Dream and multiple hypotheses#
We should account for the fact that there are many people who play Minecraft and therefore there have been many speed running attempts.
Maybe it is reasonable that someone would get as lucky as Dream, and we are unfairly focusing on him.
Bonferroni correction for Dream#
How could we do a Bonferroni correction for Dream? What is \(m\) the number of hypotheses?

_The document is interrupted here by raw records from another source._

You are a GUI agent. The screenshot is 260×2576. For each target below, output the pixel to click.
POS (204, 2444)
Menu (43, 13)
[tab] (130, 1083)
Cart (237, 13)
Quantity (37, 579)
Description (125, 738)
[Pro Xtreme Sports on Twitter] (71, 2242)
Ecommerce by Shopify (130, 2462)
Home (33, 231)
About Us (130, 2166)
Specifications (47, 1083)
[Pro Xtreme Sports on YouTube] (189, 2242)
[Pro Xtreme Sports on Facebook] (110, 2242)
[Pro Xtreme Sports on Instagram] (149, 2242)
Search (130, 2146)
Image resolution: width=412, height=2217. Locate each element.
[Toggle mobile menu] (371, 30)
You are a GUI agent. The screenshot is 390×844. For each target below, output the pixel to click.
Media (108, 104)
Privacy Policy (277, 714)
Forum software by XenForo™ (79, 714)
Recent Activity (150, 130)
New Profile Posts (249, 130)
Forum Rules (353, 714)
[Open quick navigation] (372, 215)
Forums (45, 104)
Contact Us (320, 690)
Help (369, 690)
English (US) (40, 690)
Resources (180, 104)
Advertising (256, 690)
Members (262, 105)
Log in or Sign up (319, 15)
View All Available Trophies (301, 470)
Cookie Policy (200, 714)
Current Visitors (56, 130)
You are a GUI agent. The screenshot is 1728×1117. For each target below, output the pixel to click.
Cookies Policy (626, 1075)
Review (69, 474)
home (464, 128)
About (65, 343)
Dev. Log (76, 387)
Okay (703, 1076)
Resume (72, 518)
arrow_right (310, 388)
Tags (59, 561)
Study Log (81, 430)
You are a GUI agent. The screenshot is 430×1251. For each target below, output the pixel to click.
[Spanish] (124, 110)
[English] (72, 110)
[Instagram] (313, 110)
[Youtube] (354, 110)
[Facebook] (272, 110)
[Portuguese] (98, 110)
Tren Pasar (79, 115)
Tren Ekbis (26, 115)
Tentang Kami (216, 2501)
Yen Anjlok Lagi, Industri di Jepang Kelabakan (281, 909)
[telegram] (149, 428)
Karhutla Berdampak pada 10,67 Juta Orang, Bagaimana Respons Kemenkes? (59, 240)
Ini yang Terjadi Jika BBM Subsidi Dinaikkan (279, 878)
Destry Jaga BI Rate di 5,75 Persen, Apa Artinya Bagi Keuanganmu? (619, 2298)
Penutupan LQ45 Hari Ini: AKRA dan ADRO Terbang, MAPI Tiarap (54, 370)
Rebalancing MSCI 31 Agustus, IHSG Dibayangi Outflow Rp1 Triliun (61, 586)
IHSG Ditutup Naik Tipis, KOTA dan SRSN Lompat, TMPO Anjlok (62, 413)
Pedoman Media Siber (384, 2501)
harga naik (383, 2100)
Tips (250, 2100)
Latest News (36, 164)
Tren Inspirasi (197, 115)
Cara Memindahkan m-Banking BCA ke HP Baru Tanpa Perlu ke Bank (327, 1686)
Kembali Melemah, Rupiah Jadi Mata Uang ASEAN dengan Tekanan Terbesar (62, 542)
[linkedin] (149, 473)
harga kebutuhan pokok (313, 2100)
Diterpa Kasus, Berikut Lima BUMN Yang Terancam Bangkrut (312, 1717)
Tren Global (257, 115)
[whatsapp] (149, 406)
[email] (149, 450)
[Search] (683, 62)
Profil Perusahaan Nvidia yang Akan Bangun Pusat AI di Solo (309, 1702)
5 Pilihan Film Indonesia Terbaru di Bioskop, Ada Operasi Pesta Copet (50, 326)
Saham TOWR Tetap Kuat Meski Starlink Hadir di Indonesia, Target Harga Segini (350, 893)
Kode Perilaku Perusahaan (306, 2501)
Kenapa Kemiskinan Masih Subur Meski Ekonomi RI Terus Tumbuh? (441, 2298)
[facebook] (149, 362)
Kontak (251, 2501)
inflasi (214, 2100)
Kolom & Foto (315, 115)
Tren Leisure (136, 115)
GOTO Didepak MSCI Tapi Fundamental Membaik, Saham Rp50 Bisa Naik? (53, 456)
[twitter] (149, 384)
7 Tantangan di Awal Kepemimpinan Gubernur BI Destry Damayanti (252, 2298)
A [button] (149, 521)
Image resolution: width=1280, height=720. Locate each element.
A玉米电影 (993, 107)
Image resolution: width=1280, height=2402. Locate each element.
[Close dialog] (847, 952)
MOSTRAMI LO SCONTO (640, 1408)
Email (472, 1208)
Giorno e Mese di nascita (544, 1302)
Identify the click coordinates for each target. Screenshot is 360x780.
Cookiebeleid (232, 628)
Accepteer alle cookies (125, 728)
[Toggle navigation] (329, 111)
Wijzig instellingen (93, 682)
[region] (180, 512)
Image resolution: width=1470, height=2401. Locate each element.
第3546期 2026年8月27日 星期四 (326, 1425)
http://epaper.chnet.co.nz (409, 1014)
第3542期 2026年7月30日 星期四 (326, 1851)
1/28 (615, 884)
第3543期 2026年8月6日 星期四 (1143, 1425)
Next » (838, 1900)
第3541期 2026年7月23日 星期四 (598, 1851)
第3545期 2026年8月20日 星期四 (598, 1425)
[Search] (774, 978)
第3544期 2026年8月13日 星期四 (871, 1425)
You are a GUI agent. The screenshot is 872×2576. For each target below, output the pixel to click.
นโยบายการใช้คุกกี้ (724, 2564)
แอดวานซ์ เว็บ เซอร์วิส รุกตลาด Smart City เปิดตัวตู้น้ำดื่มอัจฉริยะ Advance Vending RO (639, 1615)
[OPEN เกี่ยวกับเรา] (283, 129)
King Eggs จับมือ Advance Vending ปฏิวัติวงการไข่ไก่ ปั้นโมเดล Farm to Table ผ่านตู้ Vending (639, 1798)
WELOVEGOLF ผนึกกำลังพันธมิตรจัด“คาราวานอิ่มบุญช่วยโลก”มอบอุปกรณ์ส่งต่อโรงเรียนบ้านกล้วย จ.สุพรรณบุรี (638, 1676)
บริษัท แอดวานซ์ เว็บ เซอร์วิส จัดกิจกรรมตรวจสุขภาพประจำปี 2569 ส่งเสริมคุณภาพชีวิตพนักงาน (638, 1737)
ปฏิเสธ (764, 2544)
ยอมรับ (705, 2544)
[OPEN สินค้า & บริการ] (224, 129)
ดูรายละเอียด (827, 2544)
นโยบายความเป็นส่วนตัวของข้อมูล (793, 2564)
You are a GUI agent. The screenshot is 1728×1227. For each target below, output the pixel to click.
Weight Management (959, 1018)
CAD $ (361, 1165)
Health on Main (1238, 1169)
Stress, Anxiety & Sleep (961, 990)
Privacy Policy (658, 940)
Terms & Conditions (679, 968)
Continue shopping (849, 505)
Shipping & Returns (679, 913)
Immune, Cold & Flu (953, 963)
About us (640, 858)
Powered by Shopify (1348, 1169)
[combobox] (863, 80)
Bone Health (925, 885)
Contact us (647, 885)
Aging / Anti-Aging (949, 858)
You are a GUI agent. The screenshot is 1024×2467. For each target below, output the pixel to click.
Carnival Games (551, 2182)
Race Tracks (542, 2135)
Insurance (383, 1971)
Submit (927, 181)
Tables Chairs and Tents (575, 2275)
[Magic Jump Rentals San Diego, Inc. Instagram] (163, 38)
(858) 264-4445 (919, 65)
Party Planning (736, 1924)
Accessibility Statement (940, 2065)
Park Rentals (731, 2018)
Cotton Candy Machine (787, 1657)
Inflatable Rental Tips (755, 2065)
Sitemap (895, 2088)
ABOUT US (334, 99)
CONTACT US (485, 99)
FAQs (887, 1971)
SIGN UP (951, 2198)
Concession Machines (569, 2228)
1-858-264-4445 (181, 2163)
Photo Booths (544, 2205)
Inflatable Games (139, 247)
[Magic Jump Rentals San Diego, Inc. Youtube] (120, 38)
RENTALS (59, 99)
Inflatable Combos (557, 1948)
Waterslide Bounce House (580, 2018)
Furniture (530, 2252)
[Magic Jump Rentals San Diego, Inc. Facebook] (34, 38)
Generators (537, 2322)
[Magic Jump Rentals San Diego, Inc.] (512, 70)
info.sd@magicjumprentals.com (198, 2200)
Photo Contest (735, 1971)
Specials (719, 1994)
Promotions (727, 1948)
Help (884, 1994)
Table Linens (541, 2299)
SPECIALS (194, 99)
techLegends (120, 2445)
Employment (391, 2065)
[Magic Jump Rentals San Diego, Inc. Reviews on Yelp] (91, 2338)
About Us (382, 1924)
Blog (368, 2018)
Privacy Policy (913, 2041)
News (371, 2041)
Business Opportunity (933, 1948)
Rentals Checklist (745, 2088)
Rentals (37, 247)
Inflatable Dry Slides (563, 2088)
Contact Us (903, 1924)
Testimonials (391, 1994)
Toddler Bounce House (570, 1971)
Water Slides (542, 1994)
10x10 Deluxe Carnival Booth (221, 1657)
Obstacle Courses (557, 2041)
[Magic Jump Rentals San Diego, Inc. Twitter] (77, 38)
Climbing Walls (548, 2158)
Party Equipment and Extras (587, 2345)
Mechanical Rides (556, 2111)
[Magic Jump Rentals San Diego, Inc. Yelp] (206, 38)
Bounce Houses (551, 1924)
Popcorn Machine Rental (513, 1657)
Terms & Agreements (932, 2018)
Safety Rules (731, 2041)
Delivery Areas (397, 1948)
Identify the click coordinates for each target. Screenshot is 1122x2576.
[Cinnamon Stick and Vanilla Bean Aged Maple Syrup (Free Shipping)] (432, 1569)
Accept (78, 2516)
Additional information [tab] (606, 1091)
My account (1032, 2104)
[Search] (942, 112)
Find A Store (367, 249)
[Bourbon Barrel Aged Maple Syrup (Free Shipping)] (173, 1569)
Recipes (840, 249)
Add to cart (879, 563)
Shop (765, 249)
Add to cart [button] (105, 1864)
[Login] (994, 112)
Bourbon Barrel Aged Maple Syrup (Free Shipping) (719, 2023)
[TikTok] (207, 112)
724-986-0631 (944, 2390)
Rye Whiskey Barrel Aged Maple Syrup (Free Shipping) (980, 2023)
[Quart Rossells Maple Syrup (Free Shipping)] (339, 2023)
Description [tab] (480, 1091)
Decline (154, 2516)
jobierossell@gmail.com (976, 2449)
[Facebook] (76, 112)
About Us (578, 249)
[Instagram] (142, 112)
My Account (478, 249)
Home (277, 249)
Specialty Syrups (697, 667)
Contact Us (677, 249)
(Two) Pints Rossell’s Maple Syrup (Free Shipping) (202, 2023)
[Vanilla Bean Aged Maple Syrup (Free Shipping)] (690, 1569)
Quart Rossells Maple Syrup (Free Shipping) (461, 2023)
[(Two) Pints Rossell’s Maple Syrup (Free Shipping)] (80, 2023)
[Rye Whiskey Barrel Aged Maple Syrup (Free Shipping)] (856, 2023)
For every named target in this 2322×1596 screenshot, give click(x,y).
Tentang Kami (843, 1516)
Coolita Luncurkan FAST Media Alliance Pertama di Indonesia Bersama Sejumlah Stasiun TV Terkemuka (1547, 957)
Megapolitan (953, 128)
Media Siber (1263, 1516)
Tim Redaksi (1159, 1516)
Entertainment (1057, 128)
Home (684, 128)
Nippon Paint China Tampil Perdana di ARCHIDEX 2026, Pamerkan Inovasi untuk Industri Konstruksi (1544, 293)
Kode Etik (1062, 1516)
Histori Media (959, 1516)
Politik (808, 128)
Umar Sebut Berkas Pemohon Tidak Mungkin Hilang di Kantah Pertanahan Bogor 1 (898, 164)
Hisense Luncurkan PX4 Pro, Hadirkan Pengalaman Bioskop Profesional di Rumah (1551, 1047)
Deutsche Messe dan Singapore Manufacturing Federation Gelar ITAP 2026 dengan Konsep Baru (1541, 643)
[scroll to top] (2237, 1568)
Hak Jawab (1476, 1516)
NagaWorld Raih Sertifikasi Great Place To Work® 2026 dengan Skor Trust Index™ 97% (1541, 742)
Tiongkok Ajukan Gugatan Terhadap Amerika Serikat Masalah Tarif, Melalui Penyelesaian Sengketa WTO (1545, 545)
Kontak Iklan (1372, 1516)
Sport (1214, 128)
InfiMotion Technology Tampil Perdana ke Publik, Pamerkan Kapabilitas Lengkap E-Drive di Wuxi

\(m\) should be the number of Minecraft speed run attempts. We do not know \(m\) exactly but we could do a Fermi estimate.
Bonferroni correction for Dream#
Giving Dream the benefit of the doubt, we can use \(m=10^8\) (one hundred million).
A calculation gives that the p-value for Dream’s trades is roughly \(\frac{6}{10^{12}}\) (less than 1 in a hundred billion).
The Bonferroni correction is
\[\frac{0.05}{10^8} = \frac{5}{10^{10}} = \text{1 in 20 billion}\]Dream’s p-value is still much smaller than the corrected threshold so we still have evidence for cheating.
The dark side of Bonferroni#
The Bonferroni correction makes it much harder to reject the null hypothesis.
This keeps the false positive (type 1 error) rate under control.
But if we don’t reject the null hypothesis, we risk having a lot of false negatives (type 2 errors).
The Bonferroni correction increases the false negative (type 2 error) rate.

Genomic studies#
Genome wide association study#
The human body has roughly 20,000 genes.
The expression levels of each person’s genes can vary widely.
A genome wide association (GWA) study looks at whether there are any genes that are associated with a particular disease.

Genome wide association study#
Scientists conducting GWA studies have to be very careful about false positives due to testing multiple hypotheses (one for each gene).
This has led to a lot of new statistical methods (many developed at Stanford) that are designed specifically for GWA studies that have lower false negative rates than the Bonferroni correction.
GWA studies have successfully identified genes that are associated with a variety of diseases including heart disease, diabetes, and Crohn’s disease.
Recap#
Using p-values controls the false positive rate:
If we reject a null hypothesis when the p-value is less than \(\alpha\), then the false positive rate will be \(\alpha\).
If we make the \(\alpha\) smaller, there will be more false negatives.
Multiple testing:
The family-wise error rate is the chance of at least one false positive.
p-hacking.
Bonferroni correction for multiple testing.